▶ _Dataset_
★ ★ ★ ★

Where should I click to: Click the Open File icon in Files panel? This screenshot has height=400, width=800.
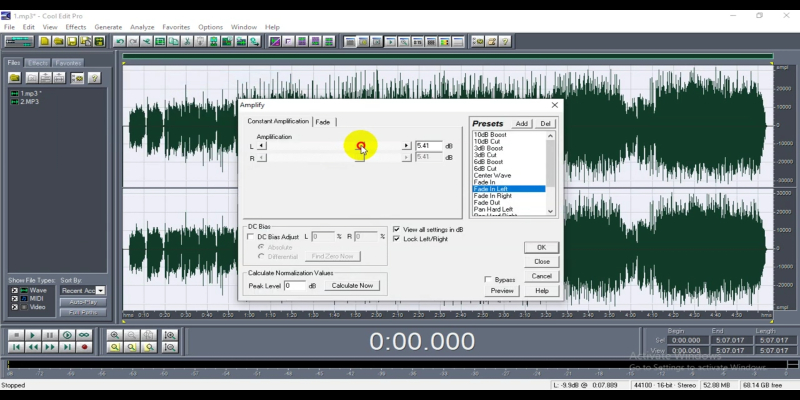(x=16, y=77)
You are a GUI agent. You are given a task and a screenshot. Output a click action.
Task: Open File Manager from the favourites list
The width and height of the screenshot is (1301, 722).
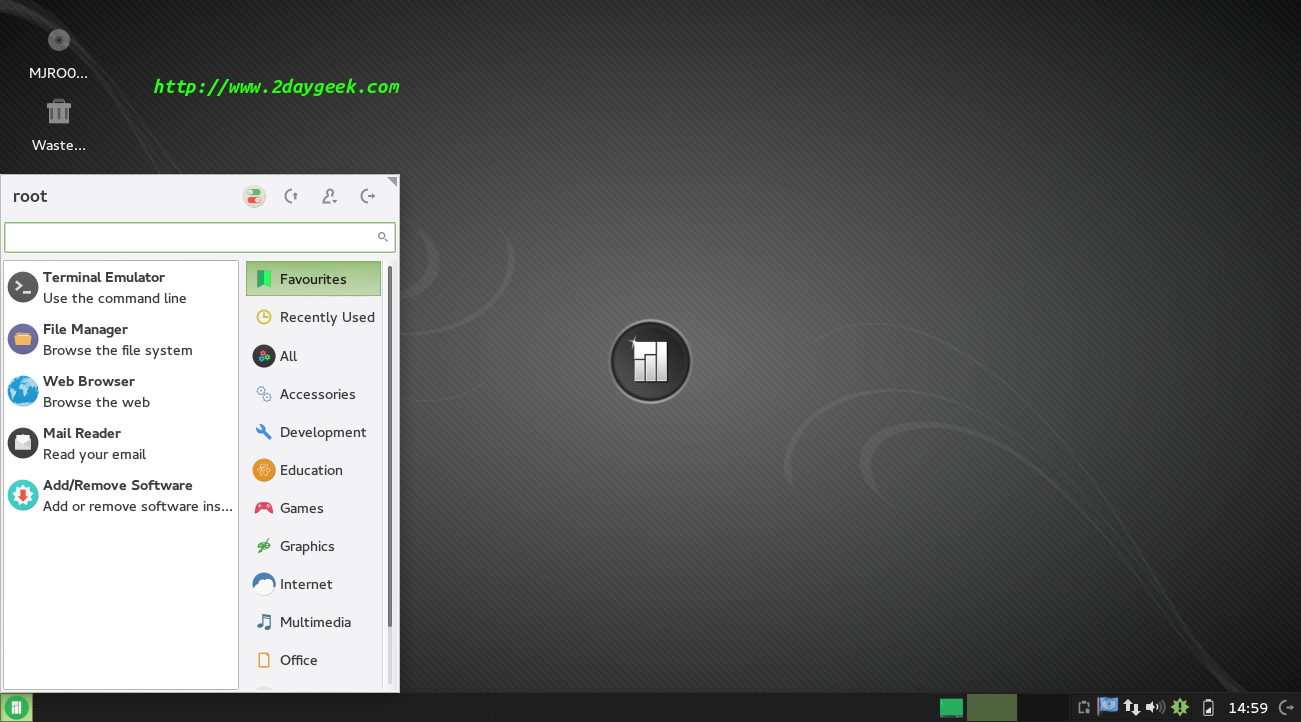pos(120,339)
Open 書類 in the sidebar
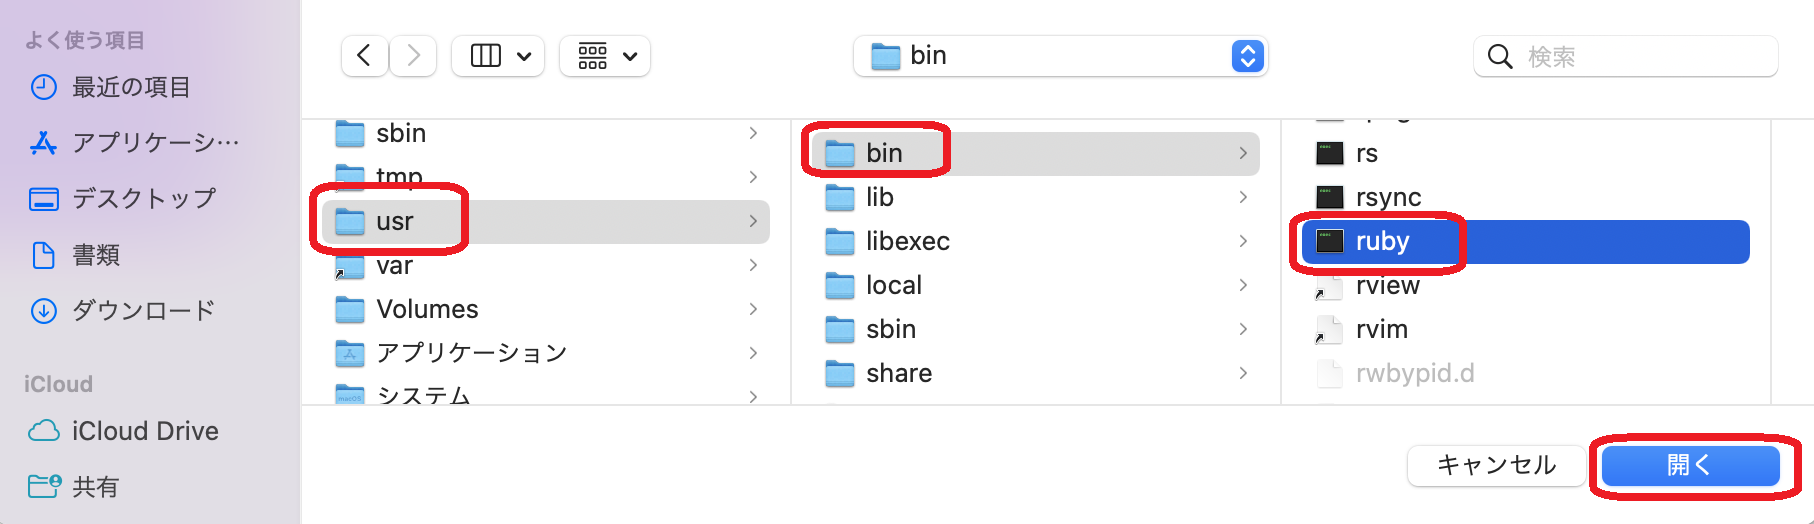Viewport: 1814px width, 524px height. pos(96,255)
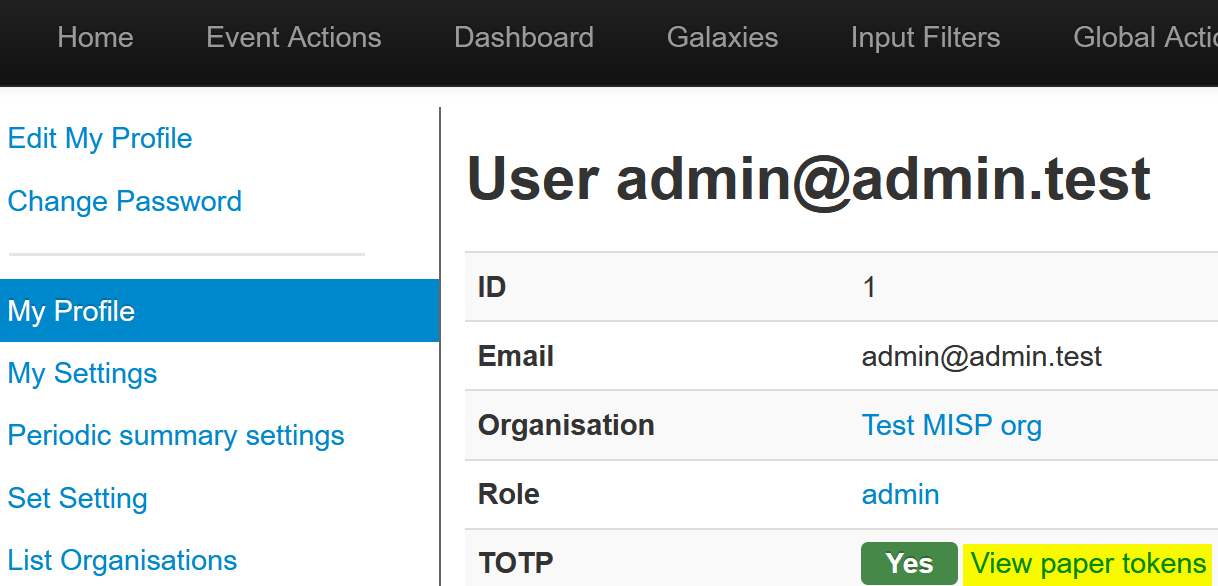Viewport: 1218px width, 586px height.
Task: Click the admin role link
Action: [x=900, y=494]
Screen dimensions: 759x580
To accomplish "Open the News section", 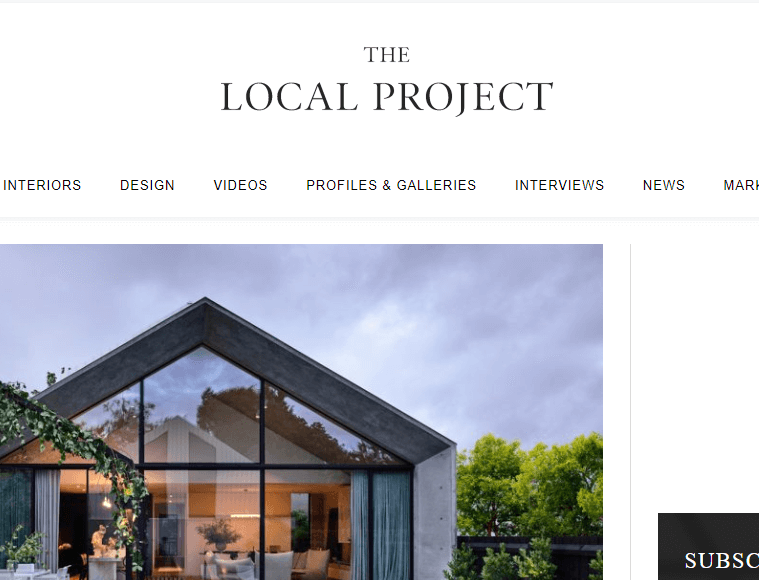I will pyautogui.click(x=664, y=185).
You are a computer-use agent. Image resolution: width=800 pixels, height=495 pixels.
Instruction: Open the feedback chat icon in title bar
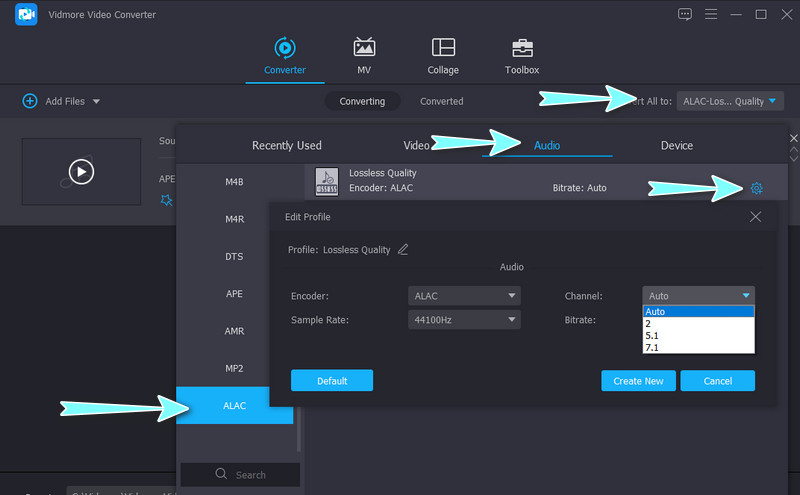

★ ★ ★ ★

This task calls for restating, word for word, each line from the line holding "You are a computer-use" through the end of the material, pictures left out.

▶ _Result of this exercise_
You are a computer-use agent. Image resolution: width=800 pixels, height=495 pixels.
Instruction: Open the feedback chat icon in title bar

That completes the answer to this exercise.